ANNE WANNER'S Textiles in History   /  exhibitions

The Textile-Museum St.Gallen
Vadianstrasse 2
CH-9000 St.Gallen
tel: ++41 71 222 17 44
fax: ++41 71 223 42 39
opening hours:
Mo - Sa: 10-12, 14-17
sunday: 10-17,
first Wed. every month: 10-17

entrance fees:
sFr. 5.- per person
sFr. 3.- in groups of 10 persons
sFr 2.- students

permanent exhibition:
The Hanni Zahner Collection
utensils for useful and beautiful needlework

In early 1993, the St.Gallen Textile Museum was given a variety of needlework utensils, which had been collected with a great deal of love and expert knowledge.
The utensils from the late 18th, the 19th and the early 20th centuries constitute a wealth of cultural heritage and provide the key to women's domestic activities. There is a rich diversity of such utensils, graced with valuable ornamentation, often designed as a souvenir rather than intended for intensive use. Some of these textile utensils are inconceivable without the emerging fondness for travel by post coach and railway between 1800 and 1900.
In the exhibition, the needlework utensils are allocated to the textile techniques of which they are typical. This is not all, however: the exhibition reveals how the upbringing of 19th c. girls was strongly oriented towards training in domestic matters. A woman's role was clearly defined: she was the head of the internal household. She had to be able to master all the textile techniques. In addition, she had to be a good wife to her husband and a good mother to her children. Up to the early 20th century, women were hardly ever expected to have professional careers.

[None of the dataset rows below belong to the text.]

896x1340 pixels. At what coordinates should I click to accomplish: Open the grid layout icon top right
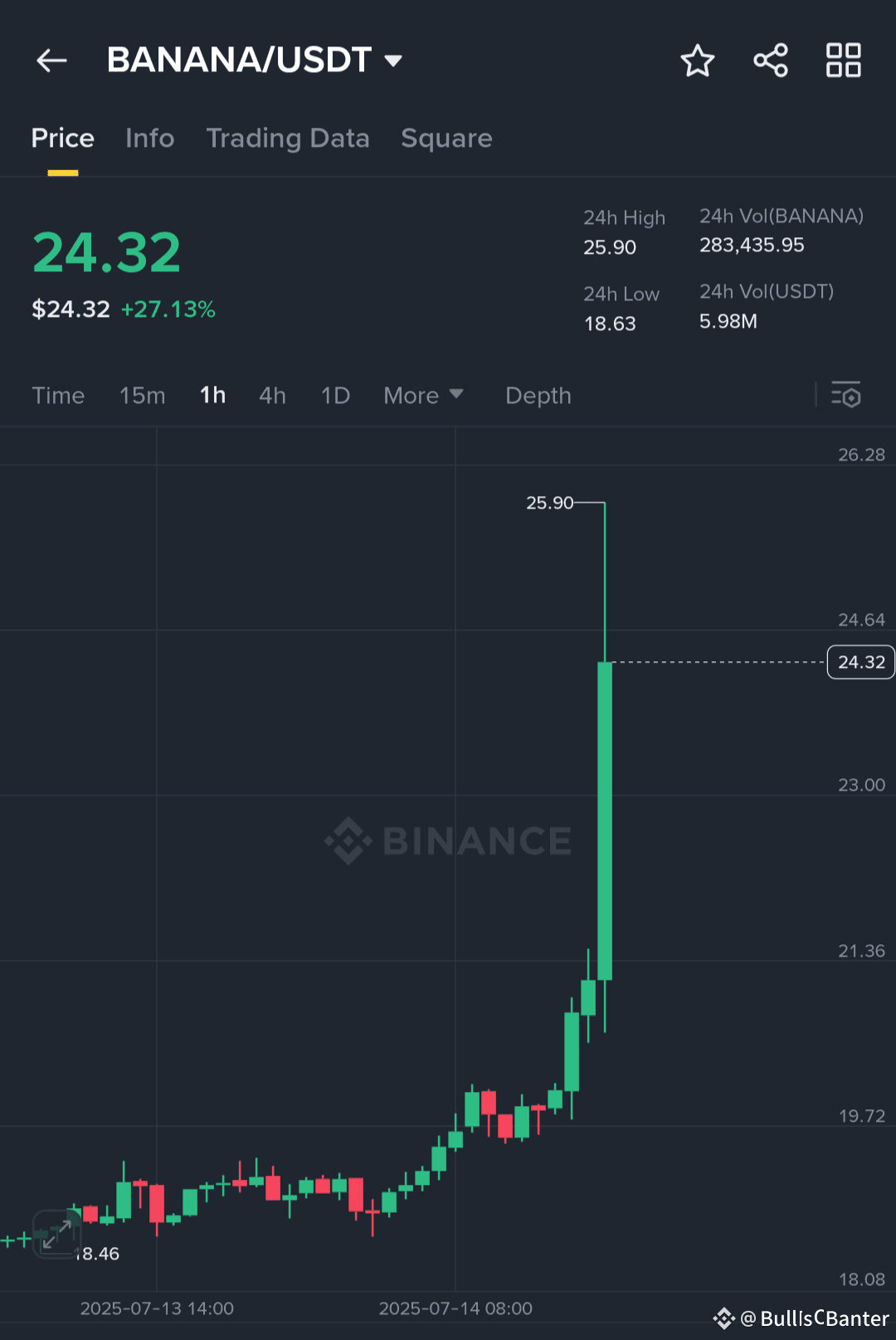tap(843, 60)
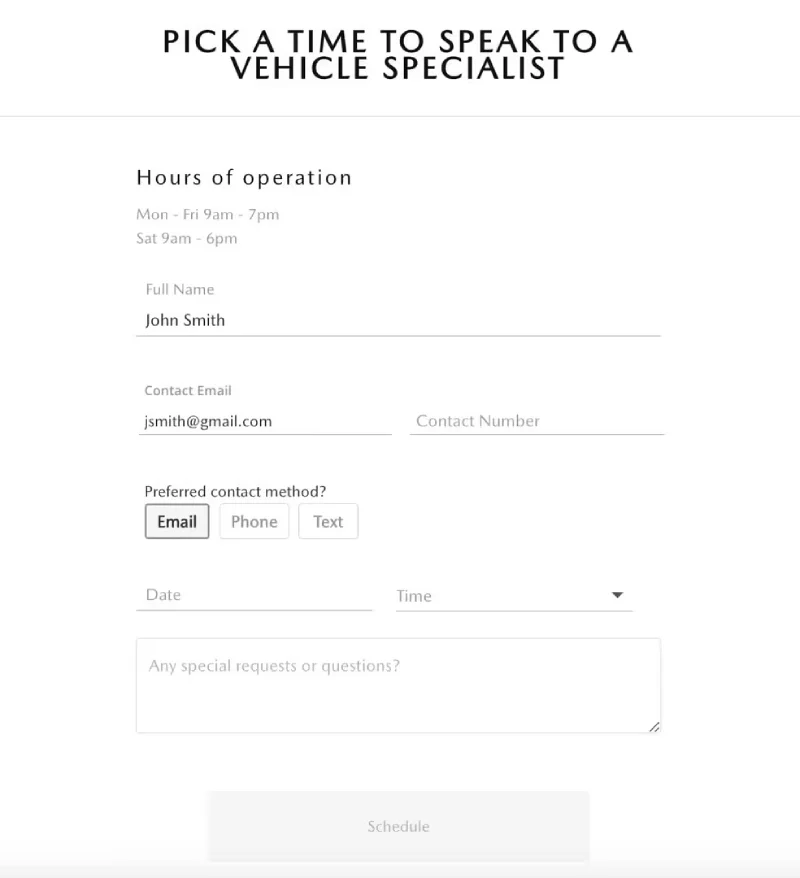The width and height of the screenshot is (800, 878).
Task: Expand the Time selection list
Action: click(x=619, y=594)
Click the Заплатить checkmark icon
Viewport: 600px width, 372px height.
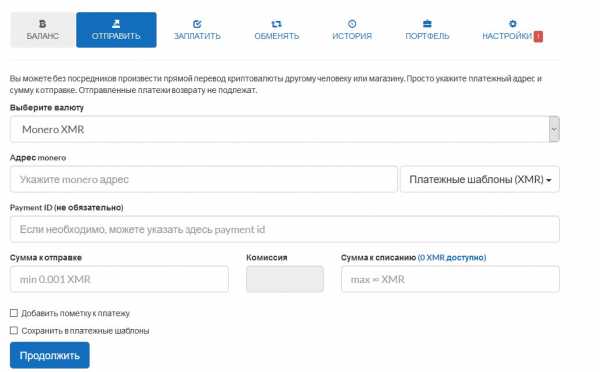(x=197, y=24)
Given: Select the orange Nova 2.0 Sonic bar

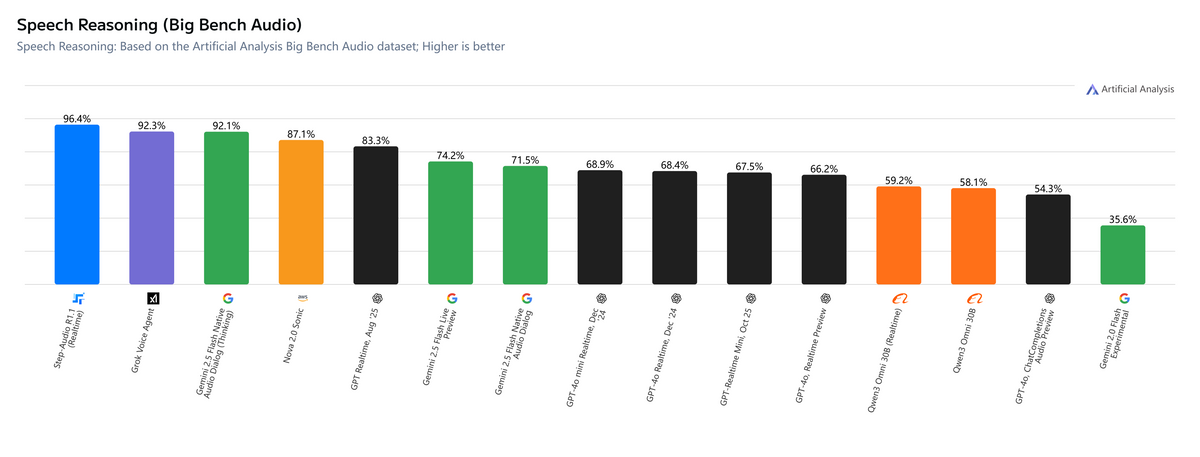Looking at the screenshot, I should click(301, 212).
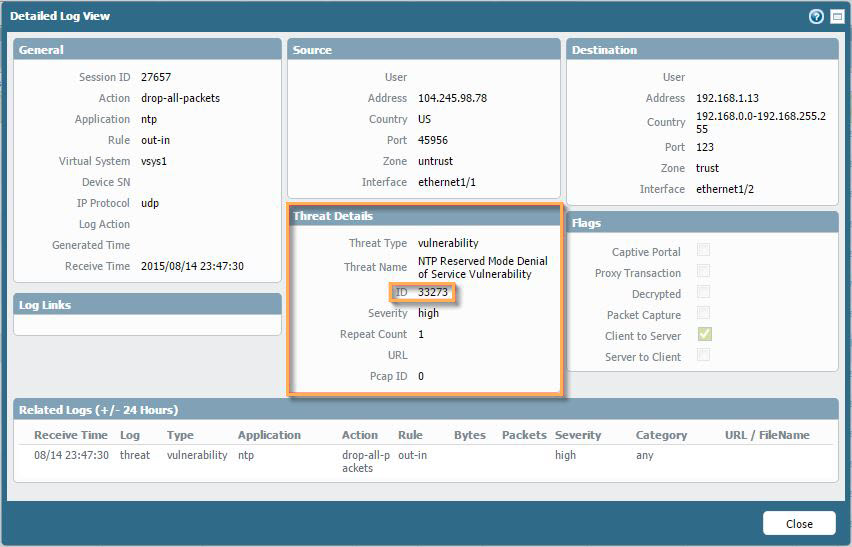Click the help question mark icon
The width and height of the screenshot is (852, 547).
point(816,17)
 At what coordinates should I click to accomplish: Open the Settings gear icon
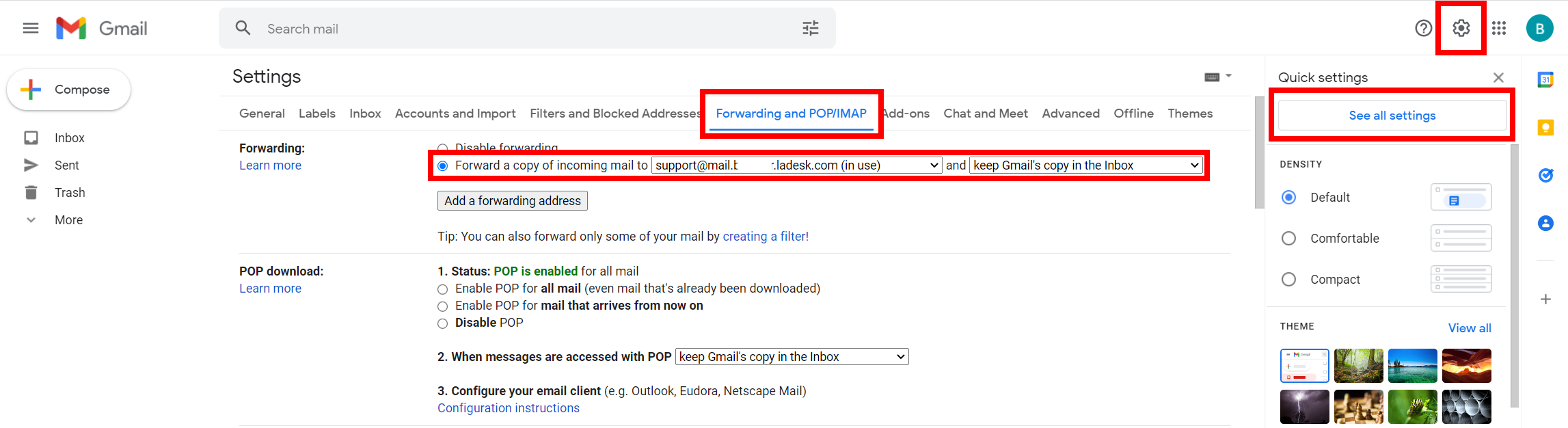1461,28

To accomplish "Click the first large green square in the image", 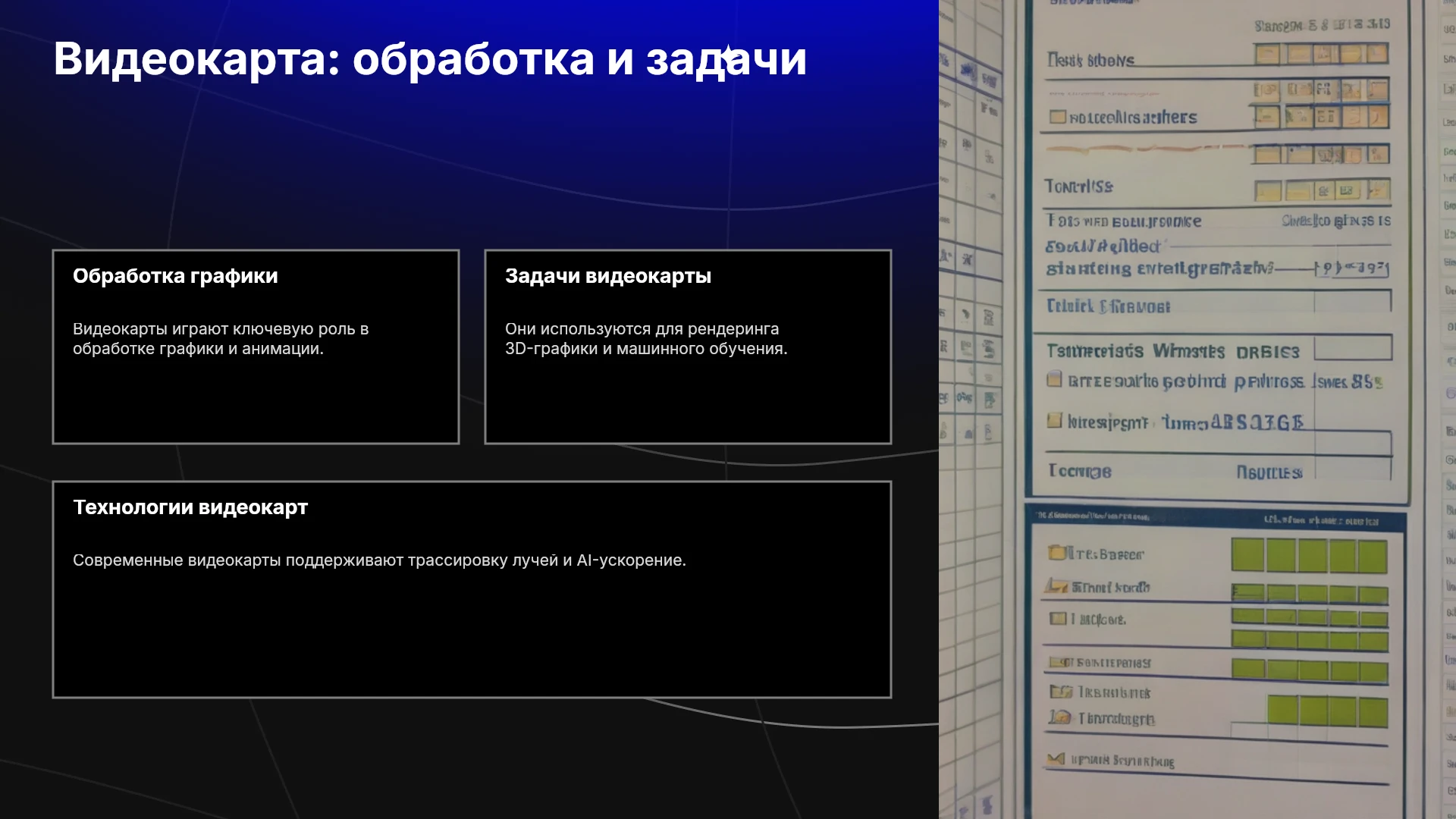I will 1247,555.
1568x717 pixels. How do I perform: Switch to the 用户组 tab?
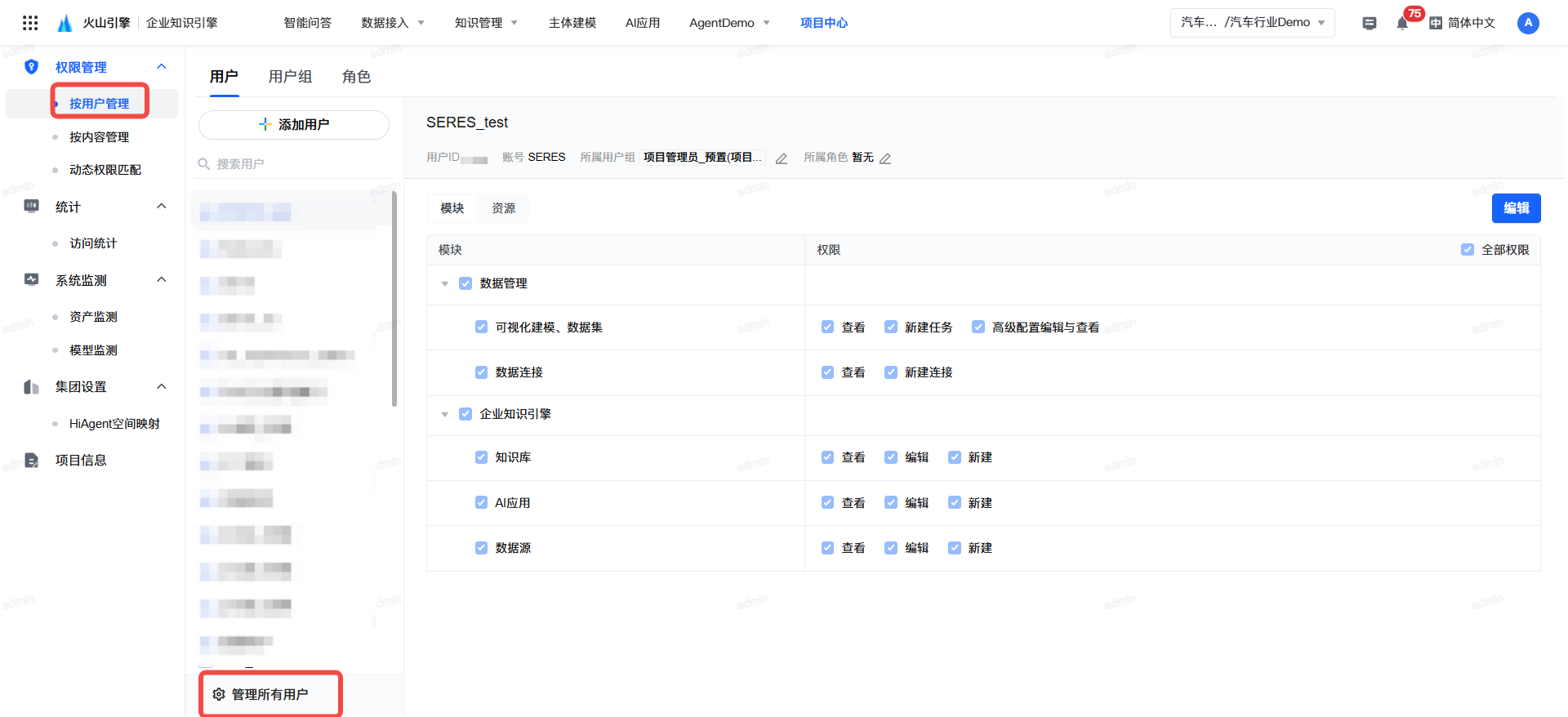click(290, 77)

A clear distinction was made between useful and beautiful needlework. The useful techniques included knitting, which is the basis of all textile activities, as well as crocheting, darning and sewing. Embroidering was regarded as a particularly nobel activity. Working with a fine needle, with colours and precious materials was considered to be decidedly feminine. The production of objects that were beautiful to behold and a joy to contemplate was believed to be particularly conducive to the developemnt of the noble female soul.
In elevatged bourgveois circles, both embroidery and music were among the daily activities. The necessary useful needlework was done by maids and servants, who were paid wages for it. For centuries, nuns in convents produced the finest kinds of embroidery, with the greatest devotion and patience, in a position of concentration and meditation.

In Eastern Switzerland, embroidering became a major source of gainful employment in the 18th century and, particularly, in the 19th century.